The Process Flow in Cold Runner Systems

The process flow in cold runner systems for injection molding follows several key steps, ensuring the efficient creation of plastic parts. Here’s a detailed overview:

  1. Molten Plastic Injection: The process starts with the injection molding machine heating plastic pellets until they melt. The molten plastic is then injected under high pressure into the mold through the injection nozzle.
  2. Flow Through Sprue: The molten plastic first enters the mold through the sprue, a primary channel that directs the plastic from the injection nozzle to the runner system.
  3. Distribution via Runners: From the sprue, the molten plastic flows into the runners. The runners are a network of channels that distribute the plastic evenly to different parts of the mold. In cold runner systems, these channels are not heated, and the plastic within them will eventually cool and solidify.
  4. Entry Through Gates: The molten plastic moves from the runners into the mold cavities through gates. The gates control the flow of plastic into each cavity, influencing the quality and consistency of the final parts.
  5. Cooling and Solidification: Once the plastic fills the mold cavities, it begins to cool and solidify, taking the shape of the cavities to form the finished parts. Meanwhile, the plastic in the runners also cools and solidifies.
  6. Mold Opening and Part Ejection: After the plastic has fully solidified, the mold opens, and the solidified parts, along with the attached cold runner system (sprue, runners, and gates), are ejected from the mold.
  7. Runner Removal: The solidified runners, which are not part of the final product, are then manually or automatically removed from the finished parts. In many cases, these runners can be recycled by grinding them into pellets and reusing them in the molding process.

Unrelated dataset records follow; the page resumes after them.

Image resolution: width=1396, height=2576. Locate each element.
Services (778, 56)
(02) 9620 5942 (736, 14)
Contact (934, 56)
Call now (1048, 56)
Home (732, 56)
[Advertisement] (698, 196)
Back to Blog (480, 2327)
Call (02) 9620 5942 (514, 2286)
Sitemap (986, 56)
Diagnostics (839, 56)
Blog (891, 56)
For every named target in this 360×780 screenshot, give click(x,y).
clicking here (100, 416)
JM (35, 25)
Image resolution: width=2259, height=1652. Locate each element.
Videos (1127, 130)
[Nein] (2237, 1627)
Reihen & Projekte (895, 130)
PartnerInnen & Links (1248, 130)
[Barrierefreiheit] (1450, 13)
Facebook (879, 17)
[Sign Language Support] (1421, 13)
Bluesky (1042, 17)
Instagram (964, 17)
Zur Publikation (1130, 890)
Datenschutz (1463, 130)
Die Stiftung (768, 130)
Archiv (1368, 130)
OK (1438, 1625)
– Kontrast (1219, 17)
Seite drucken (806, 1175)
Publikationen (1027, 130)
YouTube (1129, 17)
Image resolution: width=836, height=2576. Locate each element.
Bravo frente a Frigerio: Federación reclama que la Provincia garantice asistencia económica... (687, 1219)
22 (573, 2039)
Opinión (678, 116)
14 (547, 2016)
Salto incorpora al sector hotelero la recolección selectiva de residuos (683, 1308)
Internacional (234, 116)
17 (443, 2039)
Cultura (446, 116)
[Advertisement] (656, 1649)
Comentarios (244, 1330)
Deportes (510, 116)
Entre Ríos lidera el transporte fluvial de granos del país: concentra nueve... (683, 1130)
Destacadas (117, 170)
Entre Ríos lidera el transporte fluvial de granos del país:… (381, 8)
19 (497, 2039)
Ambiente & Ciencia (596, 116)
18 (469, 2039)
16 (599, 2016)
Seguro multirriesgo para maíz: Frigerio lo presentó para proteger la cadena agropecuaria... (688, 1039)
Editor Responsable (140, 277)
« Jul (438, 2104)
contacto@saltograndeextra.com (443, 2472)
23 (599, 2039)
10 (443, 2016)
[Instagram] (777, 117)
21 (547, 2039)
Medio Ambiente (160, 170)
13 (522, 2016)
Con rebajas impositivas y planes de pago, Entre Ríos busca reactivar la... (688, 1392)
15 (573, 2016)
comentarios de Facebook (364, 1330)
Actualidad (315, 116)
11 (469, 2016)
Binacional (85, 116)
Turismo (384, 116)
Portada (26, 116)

Cold runner systems in injection molding offer a range of advantages that make them particularly suitable for certain types of production scenarios. Firstly, they come with lower initial costs compared to hot runner systems, which makes them an attractive option for companies operating within tight budget constraints or those engaged in small-scale productions. The flexibility offered by cold runner systems in terms of material and color changes is also significant, as it allows for quick and easy switches between different types of plastics and colors. This is especially beneficial for manufacturers who need to produce parts in small batches or wish to frequently change colors.

Furthermore, the simplicity in design and operation of cold runner systems translates into ease of maintenance and reduced downtime, an advantage for manufacturers seeking straightforward solutions with fewer technical complexities. They are particularly favored for prototyping and short production runs, given their capacity for quick and cost-effective mold modifications.

Another notable advantage is the ability to recycle the runners produced in cold runner systems. Unlike hot runner systems, where the material remains molten, the solidified runners from cold systems can be ground up and reused, contributing to material savings and environmental sustainability. Additionally, cold runner systems present a reduced risk of thermal degradation of the material since the plastic cools down more uniformly.


Cold runner systems in injection molding, while beneficial in certain scenarios, have several disadvantages that may impact their effectiveness for particular applications. This issue is compounded by longer cycle times, as both product and runners must cool and solidify before ejection, reducing overall production efficiency.

While cold runner systems might save on the energy required for heating, the extended cycle times and the energy needed for regrinding and recycling runners may lead to higher overall energy consumption.


Cold runner systems offer a practical solution in injection molding, particularly for projects with limited budgets or requiring frequent changes in materials or colors. Despite their limitations, they remain a valuable option in many scenarios due to their cost-effectiveness and flexibility.